#### Your task
A single count is required: the lines of the data below in which the word "computer" occurs.
::::
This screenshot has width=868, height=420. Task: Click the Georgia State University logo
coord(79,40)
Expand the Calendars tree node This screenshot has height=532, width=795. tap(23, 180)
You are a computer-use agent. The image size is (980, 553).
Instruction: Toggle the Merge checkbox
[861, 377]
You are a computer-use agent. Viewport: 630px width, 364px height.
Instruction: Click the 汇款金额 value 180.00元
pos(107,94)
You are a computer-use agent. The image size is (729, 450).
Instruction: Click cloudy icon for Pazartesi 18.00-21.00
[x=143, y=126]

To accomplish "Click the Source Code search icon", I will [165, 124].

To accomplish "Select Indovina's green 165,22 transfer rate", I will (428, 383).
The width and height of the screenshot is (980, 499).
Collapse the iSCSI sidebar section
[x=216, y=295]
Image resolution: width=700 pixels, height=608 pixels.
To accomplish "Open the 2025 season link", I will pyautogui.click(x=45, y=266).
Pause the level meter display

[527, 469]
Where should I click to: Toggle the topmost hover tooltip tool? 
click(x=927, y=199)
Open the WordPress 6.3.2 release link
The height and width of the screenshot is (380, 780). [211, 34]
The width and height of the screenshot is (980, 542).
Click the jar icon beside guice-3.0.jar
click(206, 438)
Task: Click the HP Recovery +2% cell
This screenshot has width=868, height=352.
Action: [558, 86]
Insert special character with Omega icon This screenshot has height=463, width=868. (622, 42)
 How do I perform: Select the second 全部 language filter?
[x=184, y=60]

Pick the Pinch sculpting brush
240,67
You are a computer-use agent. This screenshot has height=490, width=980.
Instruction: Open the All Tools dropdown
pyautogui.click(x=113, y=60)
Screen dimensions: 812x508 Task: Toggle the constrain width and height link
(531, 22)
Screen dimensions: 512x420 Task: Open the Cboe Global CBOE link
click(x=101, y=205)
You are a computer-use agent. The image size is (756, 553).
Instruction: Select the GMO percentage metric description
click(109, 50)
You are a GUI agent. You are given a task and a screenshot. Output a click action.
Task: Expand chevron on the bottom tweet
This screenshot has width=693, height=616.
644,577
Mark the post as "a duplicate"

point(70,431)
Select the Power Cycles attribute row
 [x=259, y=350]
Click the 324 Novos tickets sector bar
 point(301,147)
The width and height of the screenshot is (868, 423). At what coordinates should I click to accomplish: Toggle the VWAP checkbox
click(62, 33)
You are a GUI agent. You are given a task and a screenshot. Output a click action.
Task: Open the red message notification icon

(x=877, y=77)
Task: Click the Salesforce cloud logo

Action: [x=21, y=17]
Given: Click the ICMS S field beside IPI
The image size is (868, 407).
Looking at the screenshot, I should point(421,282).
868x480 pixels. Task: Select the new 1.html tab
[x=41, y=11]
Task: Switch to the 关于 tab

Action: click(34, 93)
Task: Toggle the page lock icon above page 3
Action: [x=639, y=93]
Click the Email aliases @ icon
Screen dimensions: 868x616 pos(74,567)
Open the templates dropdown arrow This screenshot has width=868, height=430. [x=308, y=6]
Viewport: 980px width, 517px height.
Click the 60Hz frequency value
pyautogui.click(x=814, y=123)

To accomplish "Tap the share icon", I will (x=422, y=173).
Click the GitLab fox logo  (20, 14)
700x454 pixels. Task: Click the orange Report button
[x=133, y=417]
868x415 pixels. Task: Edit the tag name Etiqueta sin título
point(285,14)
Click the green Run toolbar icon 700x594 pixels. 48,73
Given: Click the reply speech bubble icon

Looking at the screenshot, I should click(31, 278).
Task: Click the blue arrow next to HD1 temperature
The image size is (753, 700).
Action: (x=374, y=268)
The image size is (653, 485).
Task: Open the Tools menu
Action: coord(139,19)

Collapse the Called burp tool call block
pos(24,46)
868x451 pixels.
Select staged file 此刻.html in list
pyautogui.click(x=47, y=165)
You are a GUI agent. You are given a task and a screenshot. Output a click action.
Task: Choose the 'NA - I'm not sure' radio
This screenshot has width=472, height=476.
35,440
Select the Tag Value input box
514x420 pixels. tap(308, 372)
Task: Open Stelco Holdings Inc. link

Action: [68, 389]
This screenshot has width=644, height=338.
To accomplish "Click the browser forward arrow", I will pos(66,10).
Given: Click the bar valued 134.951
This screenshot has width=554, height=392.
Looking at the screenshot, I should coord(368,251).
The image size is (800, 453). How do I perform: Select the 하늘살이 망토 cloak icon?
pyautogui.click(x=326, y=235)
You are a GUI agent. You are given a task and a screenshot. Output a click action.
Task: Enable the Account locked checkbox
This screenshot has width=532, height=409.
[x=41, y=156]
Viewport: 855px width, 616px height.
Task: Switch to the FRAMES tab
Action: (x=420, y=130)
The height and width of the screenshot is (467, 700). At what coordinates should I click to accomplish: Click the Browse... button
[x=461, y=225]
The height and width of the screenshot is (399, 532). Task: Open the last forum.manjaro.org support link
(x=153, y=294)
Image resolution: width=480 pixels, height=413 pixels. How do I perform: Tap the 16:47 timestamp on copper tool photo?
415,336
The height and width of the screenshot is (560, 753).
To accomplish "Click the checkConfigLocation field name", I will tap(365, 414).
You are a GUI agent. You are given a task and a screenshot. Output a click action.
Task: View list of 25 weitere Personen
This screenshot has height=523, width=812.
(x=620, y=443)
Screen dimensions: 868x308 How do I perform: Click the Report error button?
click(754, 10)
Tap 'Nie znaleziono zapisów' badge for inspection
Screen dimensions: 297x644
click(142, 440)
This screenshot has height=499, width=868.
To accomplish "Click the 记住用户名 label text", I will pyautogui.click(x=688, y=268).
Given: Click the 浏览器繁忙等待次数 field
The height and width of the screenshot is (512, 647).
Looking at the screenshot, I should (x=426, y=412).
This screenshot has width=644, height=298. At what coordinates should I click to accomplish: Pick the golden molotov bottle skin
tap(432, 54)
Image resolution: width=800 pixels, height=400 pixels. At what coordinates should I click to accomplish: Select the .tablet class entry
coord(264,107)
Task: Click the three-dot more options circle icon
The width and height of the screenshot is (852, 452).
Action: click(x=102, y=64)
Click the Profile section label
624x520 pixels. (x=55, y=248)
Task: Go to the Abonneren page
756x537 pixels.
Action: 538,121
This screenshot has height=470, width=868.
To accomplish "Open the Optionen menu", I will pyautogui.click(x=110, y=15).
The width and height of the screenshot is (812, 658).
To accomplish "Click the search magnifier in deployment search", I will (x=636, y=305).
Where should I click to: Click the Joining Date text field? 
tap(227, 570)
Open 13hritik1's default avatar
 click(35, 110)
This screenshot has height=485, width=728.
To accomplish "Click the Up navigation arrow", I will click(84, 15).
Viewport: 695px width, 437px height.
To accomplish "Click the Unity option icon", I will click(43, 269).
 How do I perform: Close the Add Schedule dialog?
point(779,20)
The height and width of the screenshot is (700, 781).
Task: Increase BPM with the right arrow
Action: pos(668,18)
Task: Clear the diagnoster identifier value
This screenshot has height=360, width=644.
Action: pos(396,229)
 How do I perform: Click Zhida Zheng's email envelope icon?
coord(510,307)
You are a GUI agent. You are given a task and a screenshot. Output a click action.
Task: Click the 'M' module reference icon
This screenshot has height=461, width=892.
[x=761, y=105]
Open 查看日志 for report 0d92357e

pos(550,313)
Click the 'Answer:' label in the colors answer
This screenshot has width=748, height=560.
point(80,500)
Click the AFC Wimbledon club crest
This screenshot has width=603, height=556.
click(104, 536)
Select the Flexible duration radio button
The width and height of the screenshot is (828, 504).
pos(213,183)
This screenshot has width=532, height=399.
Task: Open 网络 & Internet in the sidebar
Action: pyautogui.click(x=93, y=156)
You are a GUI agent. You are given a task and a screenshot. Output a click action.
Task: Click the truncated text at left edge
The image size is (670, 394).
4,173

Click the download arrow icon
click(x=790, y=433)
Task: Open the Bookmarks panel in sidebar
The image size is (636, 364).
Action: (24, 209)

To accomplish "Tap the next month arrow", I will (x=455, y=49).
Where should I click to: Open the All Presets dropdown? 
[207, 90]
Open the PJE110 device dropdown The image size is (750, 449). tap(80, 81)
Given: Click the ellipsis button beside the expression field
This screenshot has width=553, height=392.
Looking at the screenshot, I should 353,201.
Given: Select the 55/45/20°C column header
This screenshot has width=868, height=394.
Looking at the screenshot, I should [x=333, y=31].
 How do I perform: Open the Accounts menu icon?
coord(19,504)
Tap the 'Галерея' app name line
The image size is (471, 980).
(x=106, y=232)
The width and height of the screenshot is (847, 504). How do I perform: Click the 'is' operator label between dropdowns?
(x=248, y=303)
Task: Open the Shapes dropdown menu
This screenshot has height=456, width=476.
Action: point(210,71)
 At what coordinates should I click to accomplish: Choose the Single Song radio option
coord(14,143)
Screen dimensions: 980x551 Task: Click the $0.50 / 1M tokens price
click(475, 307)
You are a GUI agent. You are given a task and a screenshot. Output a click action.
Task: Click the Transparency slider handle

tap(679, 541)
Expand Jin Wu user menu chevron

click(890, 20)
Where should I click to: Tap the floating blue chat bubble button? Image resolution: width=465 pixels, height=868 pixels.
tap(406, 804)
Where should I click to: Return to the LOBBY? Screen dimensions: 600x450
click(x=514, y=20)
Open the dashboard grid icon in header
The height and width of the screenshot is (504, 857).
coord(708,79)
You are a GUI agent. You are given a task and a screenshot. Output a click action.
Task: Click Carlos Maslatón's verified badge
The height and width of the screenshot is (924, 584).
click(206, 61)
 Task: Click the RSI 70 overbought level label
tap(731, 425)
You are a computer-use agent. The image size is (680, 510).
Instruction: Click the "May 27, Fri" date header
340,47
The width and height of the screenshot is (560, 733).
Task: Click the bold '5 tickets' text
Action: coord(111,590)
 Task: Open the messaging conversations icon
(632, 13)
::::
#### Result of the task
6